▶ Extracted text:
————————

Architecture - simple

Design Principles

Facade Pattern

STATISTICS is the main facade class that coordinates all statistical operations. This provides a single entry point and simplifies the API.

Design by Contract

Every feature includes formal contracts:

Preconditions (require): What callers must guarantee (non-empty arrays, matching lengths, etc.)
Postconditions (ensure): What the implementation guarantees (range constraints, ordering, etc.)
Invariants: Properties that hold throughout object lifetime

Immutable Results

TEST_RESULT and REGRESSION_RESULT are immutable. Once created, their values cannot change. This ensures thread safety and simplifies reasoning about code.

Numerical Stability

All algorithms use numerically stable variants:

Welford's algorithm: For mean and variance - one-pass, no accumulation errors
Kahan summation: For sum - compensated addition to reduce floating-point error
Linear interpolation: For percentiles - stable computation

Class Structure

STATISTICS (Facade)

Main entry point. Stateless - provides all statistical operations.

Methods:
- Descriptive Statistics: mean, median, variance, std_dev, etc.
- Bivariate Analysis: covariance, correlation
- Regression: linear_regression
- Hypothesis Testing: t_test_*, chi_square_test, anova

TEST_RESULT (Data)

Immutable result object from hypothesis tests. Contains test statistic, p-value, and degrees of freedom.

REGRESSION_RESULT (Data)

Immutable regression output. Contains slope, intercept, R², and prediction capability.

ASSUMPTION_CHECK (Data)

Documents validation of statistical test assumptions (normality, homogeneity of variance, etc.).

CLEANED_STATISTICS (Utility)

Data cleaning utility class. Removes NaN and infinite values from arrays.

Key Algorithms

Mean Computation

Welford's Online Mean

Computes the mean in a single pass while maintaining numerical stability:

mean = 0
for each x in data:
    n = n + 1
    mean = mean + (x - mean) / n

Variance Computation

Welford's Two-Pass Variance

First pass: compute mean. Second pass: compute sum of squared deviations.

————————

Continue the architecture notes for the statistics library from the end of the variance section, in the same style.

————————

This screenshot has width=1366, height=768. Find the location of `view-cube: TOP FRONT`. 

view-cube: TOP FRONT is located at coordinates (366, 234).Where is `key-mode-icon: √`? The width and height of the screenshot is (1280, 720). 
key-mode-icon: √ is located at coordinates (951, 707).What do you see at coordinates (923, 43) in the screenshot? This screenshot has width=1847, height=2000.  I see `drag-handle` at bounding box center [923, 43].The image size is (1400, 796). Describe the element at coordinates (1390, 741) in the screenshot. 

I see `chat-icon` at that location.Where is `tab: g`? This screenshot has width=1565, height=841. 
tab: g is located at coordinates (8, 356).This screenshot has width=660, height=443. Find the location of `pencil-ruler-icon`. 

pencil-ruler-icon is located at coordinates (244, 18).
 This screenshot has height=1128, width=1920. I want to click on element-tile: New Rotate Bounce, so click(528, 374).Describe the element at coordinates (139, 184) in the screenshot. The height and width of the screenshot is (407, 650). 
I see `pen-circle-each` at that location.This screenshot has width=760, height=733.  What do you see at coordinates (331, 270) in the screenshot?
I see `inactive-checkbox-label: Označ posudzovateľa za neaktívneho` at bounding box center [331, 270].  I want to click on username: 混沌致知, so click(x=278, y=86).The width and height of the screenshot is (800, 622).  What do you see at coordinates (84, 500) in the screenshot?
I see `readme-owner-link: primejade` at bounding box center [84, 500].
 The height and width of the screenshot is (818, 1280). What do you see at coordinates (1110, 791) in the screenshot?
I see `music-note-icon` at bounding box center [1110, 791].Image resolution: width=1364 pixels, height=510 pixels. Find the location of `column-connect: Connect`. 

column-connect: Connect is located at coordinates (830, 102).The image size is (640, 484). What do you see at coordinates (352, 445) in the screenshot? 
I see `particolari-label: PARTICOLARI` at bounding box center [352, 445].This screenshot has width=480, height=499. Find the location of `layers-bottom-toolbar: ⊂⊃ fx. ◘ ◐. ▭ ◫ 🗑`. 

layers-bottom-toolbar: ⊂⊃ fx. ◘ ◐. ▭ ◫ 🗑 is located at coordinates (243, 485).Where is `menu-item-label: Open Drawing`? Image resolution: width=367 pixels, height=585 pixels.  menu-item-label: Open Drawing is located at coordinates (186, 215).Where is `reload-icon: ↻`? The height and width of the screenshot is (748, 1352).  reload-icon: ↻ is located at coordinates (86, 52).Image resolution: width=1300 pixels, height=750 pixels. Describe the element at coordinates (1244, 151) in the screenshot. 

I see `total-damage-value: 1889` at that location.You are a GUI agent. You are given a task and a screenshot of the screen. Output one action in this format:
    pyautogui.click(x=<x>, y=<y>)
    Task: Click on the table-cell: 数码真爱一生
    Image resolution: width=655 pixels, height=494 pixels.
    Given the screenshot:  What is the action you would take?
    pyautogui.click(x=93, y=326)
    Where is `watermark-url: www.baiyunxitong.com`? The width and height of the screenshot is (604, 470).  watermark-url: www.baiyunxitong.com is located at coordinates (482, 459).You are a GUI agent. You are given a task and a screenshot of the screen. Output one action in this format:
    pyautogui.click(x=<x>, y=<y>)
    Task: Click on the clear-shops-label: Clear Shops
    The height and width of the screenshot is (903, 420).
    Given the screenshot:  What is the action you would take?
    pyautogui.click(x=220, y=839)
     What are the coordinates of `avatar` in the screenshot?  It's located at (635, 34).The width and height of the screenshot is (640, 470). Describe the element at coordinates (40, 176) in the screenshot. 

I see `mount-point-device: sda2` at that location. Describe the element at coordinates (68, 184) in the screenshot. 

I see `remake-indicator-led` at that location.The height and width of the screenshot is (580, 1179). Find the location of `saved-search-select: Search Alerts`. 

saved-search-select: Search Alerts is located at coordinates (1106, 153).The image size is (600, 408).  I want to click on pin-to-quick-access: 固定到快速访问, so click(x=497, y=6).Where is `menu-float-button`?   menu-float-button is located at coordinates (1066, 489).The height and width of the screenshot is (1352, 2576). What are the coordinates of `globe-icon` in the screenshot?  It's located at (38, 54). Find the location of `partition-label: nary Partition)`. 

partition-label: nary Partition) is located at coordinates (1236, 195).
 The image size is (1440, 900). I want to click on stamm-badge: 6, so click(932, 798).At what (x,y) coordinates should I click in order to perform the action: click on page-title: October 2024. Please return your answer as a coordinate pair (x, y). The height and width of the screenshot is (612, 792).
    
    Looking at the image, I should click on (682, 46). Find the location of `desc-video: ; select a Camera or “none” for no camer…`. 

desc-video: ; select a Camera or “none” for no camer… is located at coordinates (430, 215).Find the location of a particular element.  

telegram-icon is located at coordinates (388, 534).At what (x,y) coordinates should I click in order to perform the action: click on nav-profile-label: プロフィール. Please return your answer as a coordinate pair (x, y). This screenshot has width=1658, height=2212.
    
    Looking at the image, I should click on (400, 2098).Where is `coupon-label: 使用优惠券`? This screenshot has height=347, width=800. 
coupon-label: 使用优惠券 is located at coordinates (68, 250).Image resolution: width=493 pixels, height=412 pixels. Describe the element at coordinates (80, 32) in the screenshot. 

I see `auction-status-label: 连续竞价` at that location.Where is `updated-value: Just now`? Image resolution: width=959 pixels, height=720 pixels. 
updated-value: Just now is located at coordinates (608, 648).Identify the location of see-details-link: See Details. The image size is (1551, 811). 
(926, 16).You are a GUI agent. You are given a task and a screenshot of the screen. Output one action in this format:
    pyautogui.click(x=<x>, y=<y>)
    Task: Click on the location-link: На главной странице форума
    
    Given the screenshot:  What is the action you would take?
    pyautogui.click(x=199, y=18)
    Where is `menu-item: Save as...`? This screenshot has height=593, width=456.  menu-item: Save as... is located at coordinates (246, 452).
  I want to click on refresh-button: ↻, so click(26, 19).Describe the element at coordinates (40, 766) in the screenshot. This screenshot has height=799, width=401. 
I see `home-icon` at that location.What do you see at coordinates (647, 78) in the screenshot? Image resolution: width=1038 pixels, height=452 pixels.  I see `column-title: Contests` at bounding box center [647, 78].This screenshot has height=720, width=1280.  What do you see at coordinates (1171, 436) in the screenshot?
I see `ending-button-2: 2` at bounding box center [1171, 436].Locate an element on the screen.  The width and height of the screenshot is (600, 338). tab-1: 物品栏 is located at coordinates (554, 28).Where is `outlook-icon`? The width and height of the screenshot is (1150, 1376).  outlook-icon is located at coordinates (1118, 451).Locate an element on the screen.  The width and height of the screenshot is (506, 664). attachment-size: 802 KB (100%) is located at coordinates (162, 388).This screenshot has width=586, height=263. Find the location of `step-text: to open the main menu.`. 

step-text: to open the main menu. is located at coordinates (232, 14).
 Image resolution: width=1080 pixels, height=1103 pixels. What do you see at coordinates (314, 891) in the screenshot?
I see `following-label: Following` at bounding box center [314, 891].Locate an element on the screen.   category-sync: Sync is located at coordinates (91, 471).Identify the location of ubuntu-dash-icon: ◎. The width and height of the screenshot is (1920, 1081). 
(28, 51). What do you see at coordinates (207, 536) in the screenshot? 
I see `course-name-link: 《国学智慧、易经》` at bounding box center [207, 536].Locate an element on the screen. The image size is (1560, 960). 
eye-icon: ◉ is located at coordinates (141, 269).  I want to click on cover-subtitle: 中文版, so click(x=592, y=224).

————————

▶ Response to the exercise:
sum_sq_dev = 0
for each x in data:
    sum_sq_dev += (x - mean)^2
variance = sum_sq_dev / n

Sum Computation

Kahan Summation

Compensated summation that tracks and corrects for floating-point rounding errors:

sum = 0, compensation = 0
for each x in data:
    temp = x - compensation
    sum = sum + temp
    compensation = (sum - x) - temp

Percentile Computation

NIST R-7 Linear Interpolation

After sorting: h = (p/100) * (n-1), then interpolate between floor(h) and ceil(h).

Correlation

Pearson Correlation

r = cov(x,y) / (std(x) * std(y)), bounded to [-1, 1].

Linear Regression

Ordinary Least Squares

Uses normal equations: slope = cov(x,y) / var(x), intercept = mean(y) - slope * mean(x).

Hypothesis Tests

t-test: Computes t-statistic = (mean - mu) / (std_err). Dof = n-1 or Welch-Satterthwaite for two-sample.

ANOVA: Computes F-statistic = MS_between / MS_within. Dof = groups - 1.

Chi-square: Computes chi² = sum((O - E)² / E).

Dependencies

External Libraries

simple_math: For sqrt function (one method call)

ISE Eiffel Base Library

ARRAY for data storage
REAL_64 for numeric operations
HASH_TABLE for frequency counting in mode()
ARRAYED_LIST for data cleaning

No external numerical libraries or scientific frameworks - everything is implemented from first principles.

Future Enhancements

Phase 2: Distribution CDFs

Implement proper p-value computation for hypothesis tests:

t-distribution CDF for t-tests
Chi-square distribution CDF
F-distribution CDF for ANOVA

Phase 3: Advanced Statistics

Multiple regression
Logistic regression
Non-parametric tests (Mann-Whitney U, Kruskal-Wallis, etc.)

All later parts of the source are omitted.